Ideals having the same norm as a prime ideal in ring of integers of a number field Let $K$ be a number field and $\mathcal{O}_K$ its ring of integers. Let $\mathfrak{p}$ be a prime ideal of $\mathcal{O}_K$, and $I$ be an ideal of $\mathcal{O}_K$ such that $N(I) = N(\mathfrak{p})$, where $N(\cdot)$ is the ideal norm (i.e., $N(I) = |\mathcal{O}_K/I|$). Is it true that:
(a) $I$ is a prime ideal;
(b) $[I]$ and $[\mathfrak{p}]$ have the same order in the ideal class group?
Any help appreciated.
 A: The following is perhaps too long for a comment, so I'll put it in the answer. By looking at LMFDB I found that the cubic field $\mathbb{Q}(\sqrt[3]{11})$ has class number $2$. The Minkowski bound is $M = \dfrac{4}{\pi}\cdot \dfrac{6}{27} \sqrt{3267} = \dfrac{88}{\sqrt{3}\pi}<17$, so we need to consider the factorizations of $(p)$ for $p=2,3,5,7,11,13$ in $\mathcal{O}_{\mathbb{Q}(\sqrt[3]{11})}$. The LMFDB page shows that $7$ and $13$ remains inert in $\mathbb{Q}(\sqrt[3]{11})$. $3$ and $11$ factor into prime elements in  $\mathcal{O}_{\mathbb{Q}(\sqrt[3]{11})}$: $3 = (-2+\sqrt[3]{11})^2(20+9\sqrt[3]{11}+4\sqrt[3]{121}), 11=(\sqrt[3]{11})^3$. The factorizations of $(2)$ and $(5)$ are
$$(2) = (2,5-\sqrt[3]{121})(2,25+11\sqrt[3]{11}+5\sqrt[3]{121})$$
$$(5) = (5,9-4\sqrt[3]{11})(5,81+36\sqrt[3]{11}+16\sqrt[3]{121})$$
The ideal $(2,5-\sqrt[3]{121})$ has norm $2$ and $(5,9-4\sqrt[3]{11})$ has norm $5$, so they are prime ideals. Since $p=2,5$ have Frobenius cycle type $2,1$, the other factors are also prime ideals. $(2,5-\sqrt[3]{121})$ is not principal: $(2,5-\sqrt[3]{121})(5,9-4\sqrt[3]{11}) = (-1+\sqrt[3]{11})$ is principal, if $(2,5-\sqrt[3]{121})$ is principal then $(2)$ and $(5)$ both factor into principal ideals, which would imply that $\mathbb{Q}(\sqrt[3]{11})$ has class number $1$, a contradiction.

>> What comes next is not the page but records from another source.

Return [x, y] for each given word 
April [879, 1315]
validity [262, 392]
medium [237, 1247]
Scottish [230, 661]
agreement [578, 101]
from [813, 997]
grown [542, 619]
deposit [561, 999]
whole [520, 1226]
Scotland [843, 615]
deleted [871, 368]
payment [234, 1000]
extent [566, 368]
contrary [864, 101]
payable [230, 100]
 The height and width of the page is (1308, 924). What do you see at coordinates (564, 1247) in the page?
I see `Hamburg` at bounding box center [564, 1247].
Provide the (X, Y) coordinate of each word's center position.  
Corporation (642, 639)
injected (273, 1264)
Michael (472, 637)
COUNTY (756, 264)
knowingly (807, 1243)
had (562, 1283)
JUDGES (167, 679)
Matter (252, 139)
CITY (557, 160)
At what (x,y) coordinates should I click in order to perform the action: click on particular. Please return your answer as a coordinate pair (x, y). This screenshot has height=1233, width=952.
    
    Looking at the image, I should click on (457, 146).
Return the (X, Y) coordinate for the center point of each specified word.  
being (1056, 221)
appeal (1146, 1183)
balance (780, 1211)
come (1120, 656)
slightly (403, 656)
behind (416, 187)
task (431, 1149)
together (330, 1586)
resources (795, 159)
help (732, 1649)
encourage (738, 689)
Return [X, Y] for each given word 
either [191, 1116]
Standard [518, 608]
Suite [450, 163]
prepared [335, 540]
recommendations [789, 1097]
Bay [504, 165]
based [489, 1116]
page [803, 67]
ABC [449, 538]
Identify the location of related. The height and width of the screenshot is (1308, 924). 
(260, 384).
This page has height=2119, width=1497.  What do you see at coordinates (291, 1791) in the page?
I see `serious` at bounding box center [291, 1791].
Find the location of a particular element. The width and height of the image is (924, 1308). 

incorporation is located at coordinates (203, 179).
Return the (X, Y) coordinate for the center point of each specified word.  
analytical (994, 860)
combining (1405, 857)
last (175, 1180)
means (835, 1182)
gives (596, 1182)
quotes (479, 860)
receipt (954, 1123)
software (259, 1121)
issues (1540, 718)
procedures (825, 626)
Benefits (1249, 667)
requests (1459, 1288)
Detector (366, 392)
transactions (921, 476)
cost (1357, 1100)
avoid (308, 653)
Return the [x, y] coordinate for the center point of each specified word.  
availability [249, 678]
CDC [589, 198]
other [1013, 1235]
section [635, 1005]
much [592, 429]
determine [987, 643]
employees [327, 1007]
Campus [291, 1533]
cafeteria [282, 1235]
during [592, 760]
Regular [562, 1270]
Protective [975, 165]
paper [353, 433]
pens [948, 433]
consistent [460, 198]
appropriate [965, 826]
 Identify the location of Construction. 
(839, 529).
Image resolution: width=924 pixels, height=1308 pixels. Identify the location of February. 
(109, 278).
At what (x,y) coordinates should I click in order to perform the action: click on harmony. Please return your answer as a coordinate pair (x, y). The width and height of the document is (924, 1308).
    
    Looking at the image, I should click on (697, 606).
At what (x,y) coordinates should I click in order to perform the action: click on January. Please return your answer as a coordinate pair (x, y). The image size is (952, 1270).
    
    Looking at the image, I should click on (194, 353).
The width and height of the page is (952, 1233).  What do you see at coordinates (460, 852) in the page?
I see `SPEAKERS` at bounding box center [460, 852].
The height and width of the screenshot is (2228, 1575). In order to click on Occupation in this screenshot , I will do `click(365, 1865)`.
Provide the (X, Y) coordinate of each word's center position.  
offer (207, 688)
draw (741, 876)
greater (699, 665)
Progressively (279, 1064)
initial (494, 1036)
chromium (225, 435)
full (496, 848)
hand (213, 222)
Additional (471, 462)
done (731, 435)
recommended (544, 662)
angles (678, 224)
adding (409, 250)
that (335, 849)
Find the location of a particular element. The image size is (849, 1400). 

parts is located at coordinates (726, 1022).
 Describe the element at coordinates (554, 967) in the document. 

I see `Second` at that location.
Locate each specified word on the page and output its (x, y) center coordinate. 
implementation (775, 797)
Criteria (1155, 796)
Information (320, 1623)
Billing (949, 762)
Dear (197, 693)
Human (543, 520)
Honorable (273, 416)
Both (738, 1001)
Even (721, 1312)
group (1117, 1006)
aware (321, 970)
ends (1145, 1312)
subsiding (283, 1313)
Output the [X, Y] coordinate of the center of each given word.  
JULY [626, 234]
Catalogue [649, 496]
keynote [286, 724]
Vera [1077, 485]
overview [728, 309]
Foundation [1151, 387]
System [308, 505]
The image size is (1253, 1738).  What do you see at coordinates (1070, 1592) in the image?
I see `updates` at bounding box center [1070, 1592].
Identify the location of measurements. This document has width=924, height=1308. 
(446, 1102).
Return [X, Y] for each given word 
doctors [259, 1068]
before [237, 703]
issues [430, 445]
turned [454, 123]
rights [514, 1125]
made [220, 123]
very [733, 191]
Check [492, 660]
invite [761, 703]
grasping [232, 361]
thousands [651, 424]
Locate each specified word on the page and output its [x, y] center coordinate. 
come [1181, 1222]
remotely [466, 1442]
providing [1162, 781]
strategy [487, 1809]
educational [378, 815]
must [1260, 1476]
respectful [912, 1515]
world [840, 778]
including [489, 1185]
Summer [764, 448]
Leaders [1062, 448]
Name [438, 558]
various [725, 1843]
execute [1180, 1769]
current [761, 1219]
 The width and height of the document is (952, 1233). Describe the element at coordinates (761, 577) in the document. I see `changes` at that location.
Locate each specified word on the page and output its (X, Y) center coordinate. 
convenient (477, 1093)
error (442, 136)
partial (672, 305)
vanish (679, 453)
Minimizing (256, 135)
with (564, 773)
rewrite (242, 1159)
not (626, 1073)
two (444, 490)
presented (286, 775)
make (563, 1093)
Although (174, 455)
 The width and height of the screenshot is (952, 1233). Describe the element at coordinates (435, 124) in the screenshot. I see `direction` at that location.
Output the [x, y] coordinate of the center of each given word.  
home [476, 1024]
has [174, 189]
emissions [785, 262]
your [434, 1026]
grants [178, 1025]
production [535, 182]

As a result, if we pick $I = (5-\sqrt[3]{121})$ and $\mathfrak{p} = (2,25+11\sqrt[3]{11}+5\sqrt[3]{121})$, then $N(I)=N(\mathfrak{p}) = 4$, and $I$ is not a prime ideal; what's more, $I$ is principal while $\mathfrak{p}$ is not. (The same happens for $I = (9-4\sqrt[3]{11})$ and $\mathfrak{p} = (5,81+36\sqrt[3]{11}+16\sqrt[3]{121})$.)